__Extracted information__.

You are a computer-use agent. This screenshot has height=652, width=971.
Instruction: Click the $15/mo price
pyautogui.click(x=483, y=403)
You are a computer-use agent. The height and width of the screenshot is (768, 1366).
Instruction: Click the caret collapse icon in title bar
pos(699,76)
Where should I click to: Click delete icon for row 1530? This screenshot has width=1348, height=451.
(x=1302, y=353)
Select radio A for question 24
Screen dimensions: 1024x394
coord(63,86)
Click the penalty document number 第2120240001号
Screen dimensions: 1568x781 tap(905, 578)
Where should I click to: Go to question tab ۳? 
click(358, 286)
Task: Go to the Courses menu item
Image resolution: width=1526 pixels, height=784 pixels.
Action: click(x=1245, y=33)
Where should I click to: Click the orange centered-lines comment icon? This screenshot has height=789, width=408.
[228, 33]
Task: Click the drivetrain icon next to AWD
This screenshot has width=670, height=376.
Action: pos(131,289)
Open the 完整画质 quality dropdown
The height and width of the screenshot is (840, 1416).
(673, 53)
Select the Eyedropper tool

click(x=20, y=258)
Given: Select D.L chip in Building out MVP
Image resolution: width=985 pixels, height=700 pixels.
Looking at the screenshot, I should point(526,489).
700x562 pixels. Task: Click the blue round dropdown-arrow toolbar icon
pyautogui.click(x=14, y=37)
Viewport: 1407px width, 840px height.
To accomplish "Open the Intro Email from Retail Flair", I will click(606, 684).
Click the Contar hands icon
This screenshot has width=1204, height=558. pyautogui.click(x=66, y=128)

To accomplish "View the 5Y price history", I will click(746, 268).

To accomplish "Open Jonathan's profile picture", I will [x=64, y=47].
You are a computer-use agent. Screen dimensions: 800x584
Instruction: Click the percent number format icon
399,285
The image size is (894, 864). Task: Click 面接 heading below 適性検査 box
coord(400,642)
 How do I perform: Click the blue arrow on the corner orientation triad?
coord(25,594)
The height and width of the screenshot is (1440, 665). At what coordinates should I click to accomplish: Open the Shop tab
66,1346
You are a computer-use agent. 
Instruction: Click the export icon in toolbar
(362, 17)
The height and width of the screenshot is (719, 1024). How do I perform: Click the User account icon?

__Work item__. The records above should be repeated word for word.

__Answer space__.
You are a computer-use agent. This screenshot has height=652, width=971.
Instruction: Click the $15/mo price
pyautogui.click(x=483, y=403)
You are a computer-use agent. The height and width of the screenshot is (768, 1366).
Instruction: Click the caret collapse icon in title bar
pos(699,76)
Where should I click to: Click delete icon for row 1530? This screenshot has width=1348, height=451.
(x=1302, y=353)
Select radio A for question 24
Screen dimensions: 1024x394
coord(63,86)
Click the penalty document number 第2120240001号
Screen dimensions: 1568x781 tap(905, 578)
Where should I click to: Go to question tab ۳? 
click(358, 286)
Task: Go to the Courses menu item
Image resolution: width=1526 pixels, height=784 pixels.
Action: click(x=1245, y=33)
Where should I click to: Click the orange centered-lines comment icon? This screenshot has height=789, width=408.
[228, 33]
Task: Click the drivetrain icon next to AWD
This screenshot has width=670, height=376.
Action: pos(131,289)
Open the 完整画质 quality dropdown
The height and width of the screenshot is (840, 1416).
(673, 53)
Select the Eyedropper tool

click(x=20, y=258)
Given: Select D.L chip in Building out MVP
Image resolution: width=985 pixels, height=700 pixels.
Looking at the screenshot, I should point(526,489).
700x562 pixels. Task: Click the blue round dropdown-arrow toolbar icon
pyautogui.click(x=14, y=37)
Viewport: 1407px width, 840px height.
To accomplish "Open the Intro Email from Retail Flair", I will click(606, 684).
Click the Contar hands icon
This screenshot has width=1204, height=558. pyautogui.click(x=66, y=128)

To accomplish "View the 5Y price history", I will click(746, 268).

To accomplish "Open Jonathan's profile picture", I will [x=64, y=47].
You are a computer-use agent. Screen dimensions: 800x584
Instruction: Click the percent number format icon
399,285
The image size is (894, 864). Task: Click 面接 heading below 適性検査 box
coord(400,642)
 How do I perform: Click the blue arrow on the corner orientation triad?
coord(25,594)
The height and width of the screenshot is (1440, 665). At what coordinates should I click to accomplish: Open the Shop tab
66,1346
You are a computer-use agent. 
Instruction: Click the export icon in toolbar
(362, 17)
The height and width of the screenshot is (719, 1024). How do I perform: Click the User account icon?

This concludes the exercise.